When a log record matches the monitor's query, Uptrace checks whether an alert already exists for that pattern. Grouping uses the same log grouping logic as the Logs explorer — similar messages share one alert. If no alert exists, it creates one and sends a notification. If the same pattern fires again, Uptrace uses the notification frequency rules to decide whether to send a reminder.

When the pattern stops appearing, the alert is automatically closed and a recovery notification is sent.

Examples

All errors and fatal logs:

yaml

monitors:
  - name: Notify on all errors
    type: error
    notify_everyone_by_email: true
    query:
      - group by _group_id
      - where _system in ("log:error", "log:fatal")

Errors matching a specific message:

yaml

monitors:
  - name: Notify on "timeout" errors
    type: error
    notify_everyone_by_email: true
    query:
      - group by _group_id
      - where _system in ("log:error", "log:fatal")
      - where _display_name contains "timeout"

Exceptions only:

yaml

monitors:
  - name: Exceptions
    type: error
    notify_everyone_by_email: true
    query:
      - group by _group_id
      - where _system in ("log:error", "log:fatal")
      - where exception_type exists

All environments except dev:

yaml

monitors:
  - name: Notify on all errors except in "dev" environment
    type: error
    notify_everyone_by_email: true
    query:
      - group by _group_id
      - group by deployment_environment
      - where _system in ("log:error", "log:fatal")
      - where deployment_environment != "dev"

Query attributes

Attribute	Description
`_group_id`	Groups similar log records together. Use `group by _group_id` to create one alert per unique error pattern.
`_display_name`	The log message or exception message. Use `contains` to match a substring.
`_system`	The signal type: `log:error`, `log:fatal`, `log:warn`, etc.
`exception_type`	Set on log records that carry an exception. Use `exists` to filter exception-only logs.
`deployment_environment`	The environment attribute, typically `prod`, `staging`, or `dev`.
`service_name`	The service that emitted the log.

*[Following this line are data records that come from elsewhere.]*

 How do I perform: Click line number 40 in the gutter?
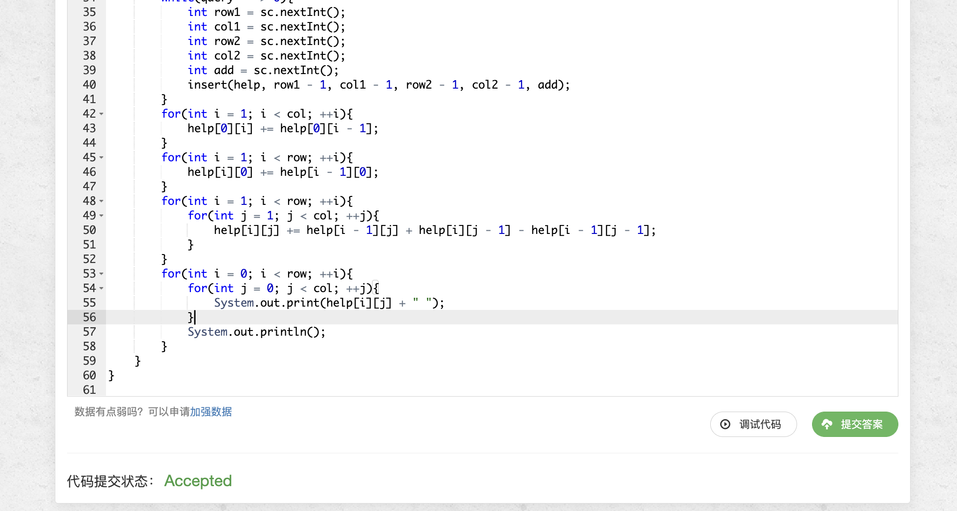89,85
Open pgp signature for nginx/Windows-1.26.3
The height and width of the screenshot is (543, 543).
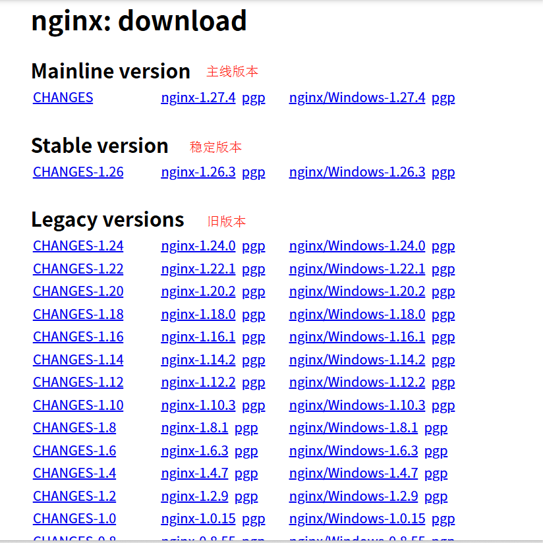443,171
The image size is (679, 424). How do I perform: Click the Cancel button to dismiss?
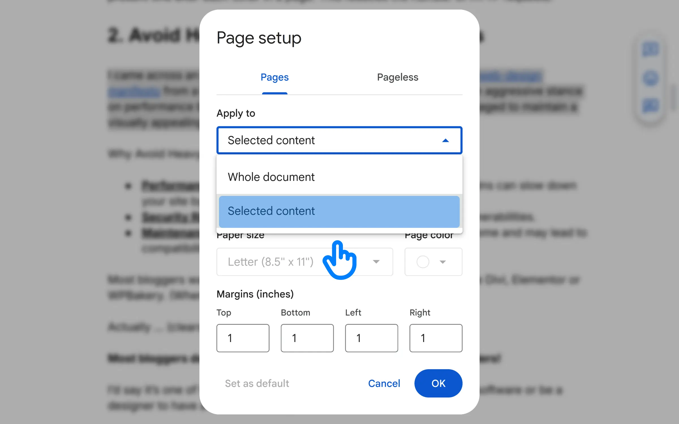(x=384, y=383)
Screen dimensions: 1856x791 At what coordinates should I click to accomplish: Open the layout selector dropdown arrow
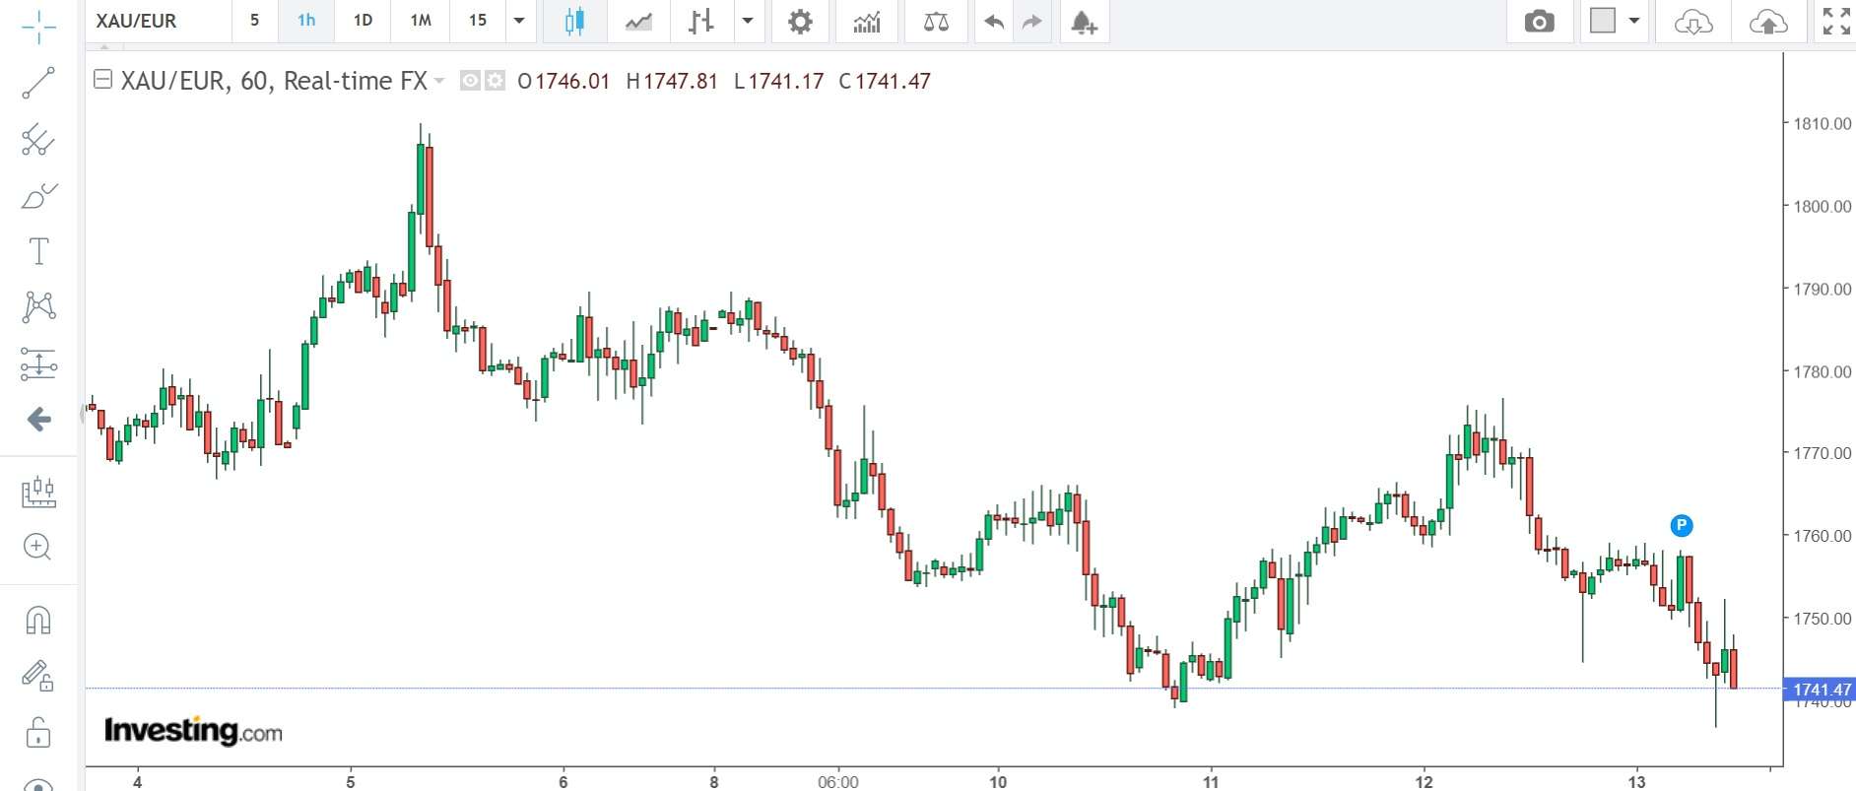(1633, 21)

Any indexed span attribute can be used in where and group by clauses.

Alert names

For metric monitors, Uptrace generates alert names using the monitor name and timeseries name, for example, "Disk usage: myhost+mydisk".

For error monitors, Uptrace generates alert names using the error (log) message, for example, "ERROR *fmt.wrapError: writeError failed".

You can customize alert names by specifying a Go template string as the monitor name when creating a monitor, for example, {{ .Attrs.deployment_environment_name }}: {{ .DisplayName }} will prefix the alert name with the deployment environment attribute.

You can use the following variables in templates:

Variable	Type	Description
`{{ .DisplayName }}`	string	Same as `_display_name` when querying spans and logs.
`{{ .Attrs }}`	mapstringany	All available attributes, for example, `{{ .Attrs.service_name }}`.